▶ [Task statement]: Repeat each entry below exactly, omitting any picture it holds.

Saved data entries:

┏━━

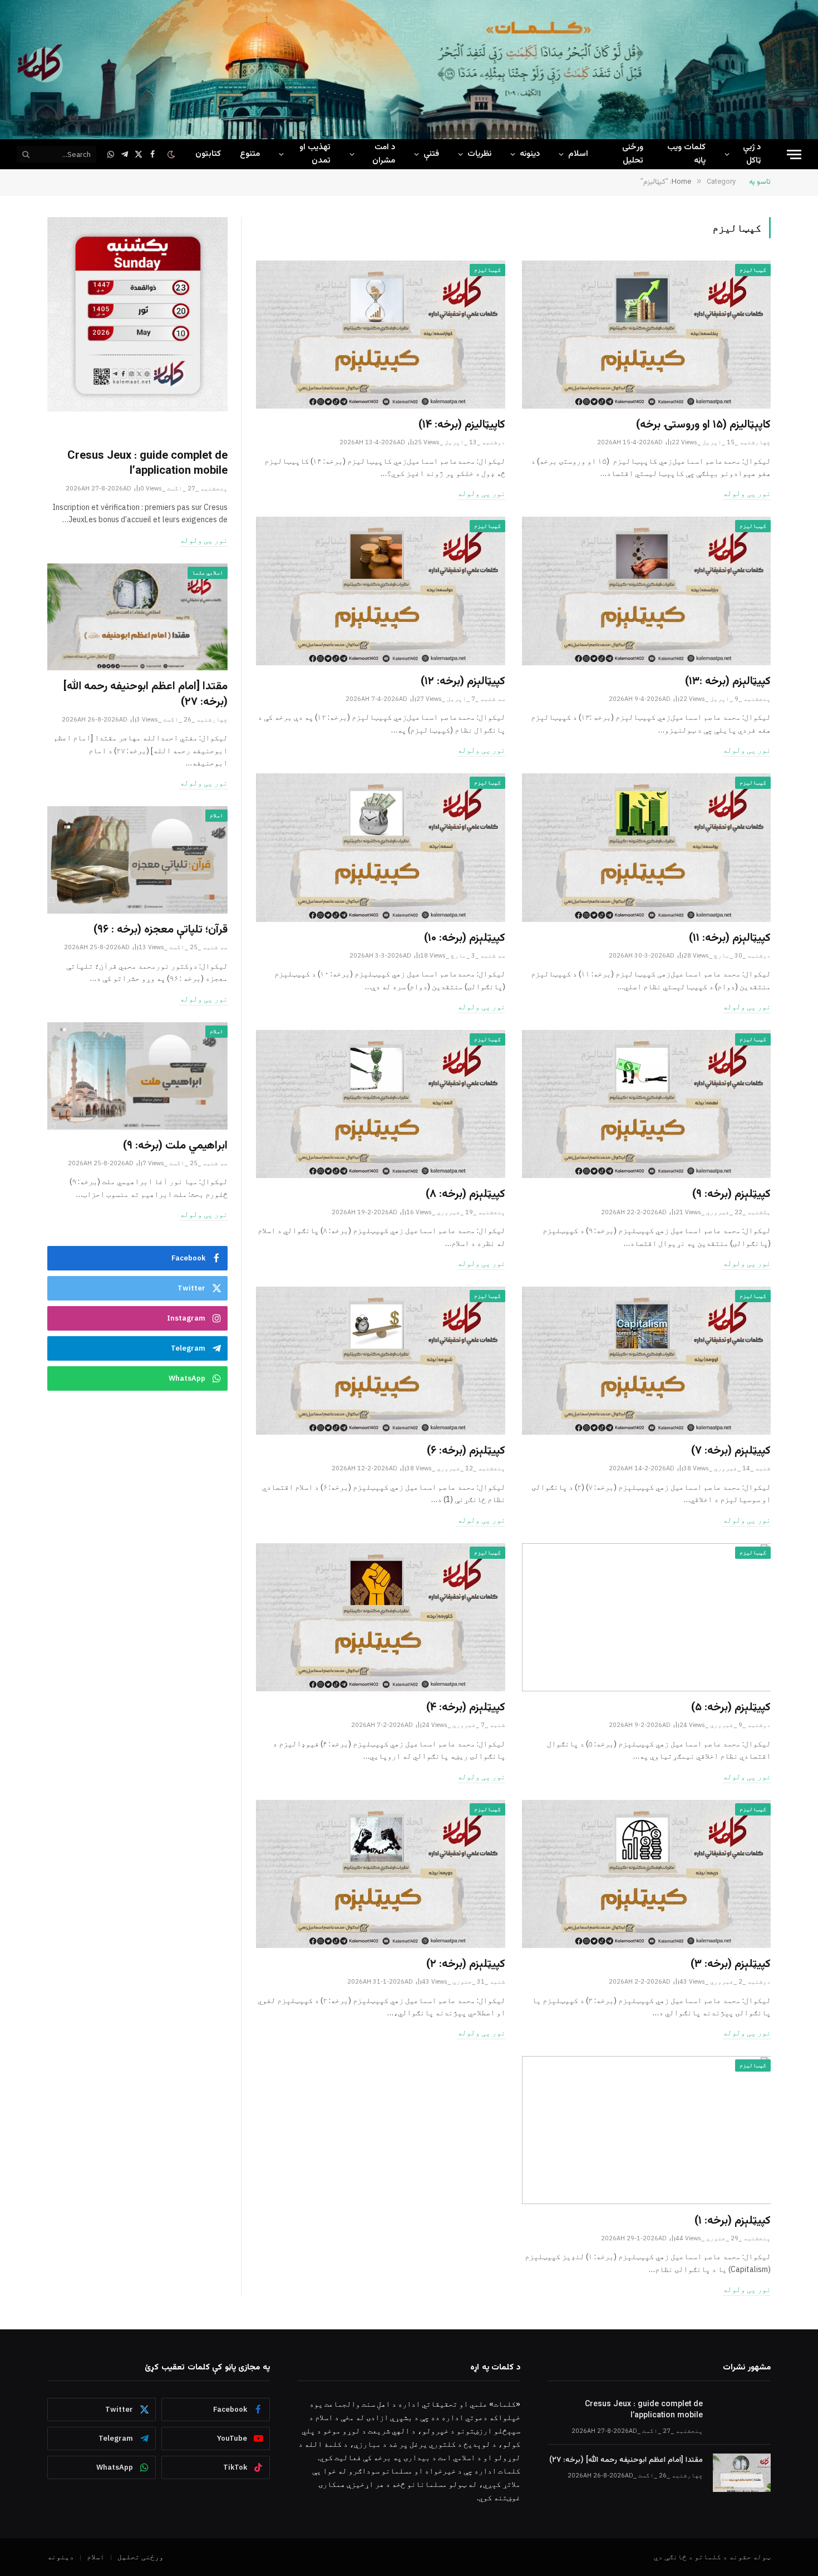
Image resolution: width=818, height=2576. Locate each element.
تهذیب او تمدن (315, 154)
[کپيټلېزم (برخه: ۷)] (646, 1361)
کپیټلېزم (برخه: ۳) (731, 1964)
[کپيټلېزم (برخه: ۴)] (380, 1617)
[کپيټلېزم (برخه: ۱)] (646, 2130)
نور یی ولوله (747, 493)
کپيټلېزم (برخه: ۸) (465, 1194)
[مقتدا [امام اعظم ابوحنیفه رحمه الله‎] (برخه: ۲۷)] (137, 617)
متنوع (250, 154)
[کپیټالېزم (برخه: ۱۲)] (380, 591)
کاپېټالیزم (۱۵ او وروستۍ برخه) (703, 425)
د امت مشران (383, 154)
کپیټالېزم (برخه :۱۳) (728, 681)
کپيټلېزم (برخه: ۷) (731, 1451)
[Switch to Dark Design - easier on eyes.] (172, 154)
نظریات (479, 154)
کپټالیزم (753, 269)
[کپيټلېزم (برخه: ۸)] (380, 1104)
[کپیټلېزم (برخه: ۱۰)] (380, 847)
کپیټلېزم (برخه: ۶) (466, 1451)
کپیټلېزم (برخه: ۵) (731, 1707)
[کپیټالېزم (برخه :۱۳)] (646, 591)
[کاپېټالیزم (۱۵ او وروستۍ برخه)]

┗━━

▶ [Written solution]:
Image resolution: width=818, height=2576. Locate each element.
تهذیب او تمدن (315, 154)
[کپيټلېزم (برخه: ۷)] (646, 1361)
کپیټلېزم (برخه: ۳) (731, 1964)
[کپيټلېزم (برخه: ۴)] (380, 1617)
[کپيټلېزم (برخه: ۱)] (646, 2130)
نور یی ولوله (747, 493)
کپيټلېزم (برخه: ۸) (465, 1194)
[مقتدا [امام اعظم ابوحنیفه رحمه الله‎] (برخه: ۲۷)] (137, 617)
متنوع (250, 154)
[کپیټالېزم (برخه: ۱۲)] (380, 591)
کاپېټالیزم (۱۵ او وروستۍ برخه) (703, 425)
د امت مشران (383, 154)
کپیټالېزم (برخه :۱۳) (728, 681)
کپيټلېزم (برخه: ۷) (731, 1451)
[Switch to Dark Design - easier on eyes.] (172, 154)
نظریات (479, 154)
کپټالیزم (753, 269)
[کپيټلېزم (برخه: ۸)] (380, 1104)
[کپیټلېزم (برخه: ۱۰)] (380, 847)
کپیټلېزم (برخه: ۶) (466, 1451)
کپیټلېزم (برخه: ۵) (731, 1707)
[کپیټالېزم (برخه :۱۳)] (646, 591)
[کاپېټالیزم (۱۵ او وروستۍ برخه)]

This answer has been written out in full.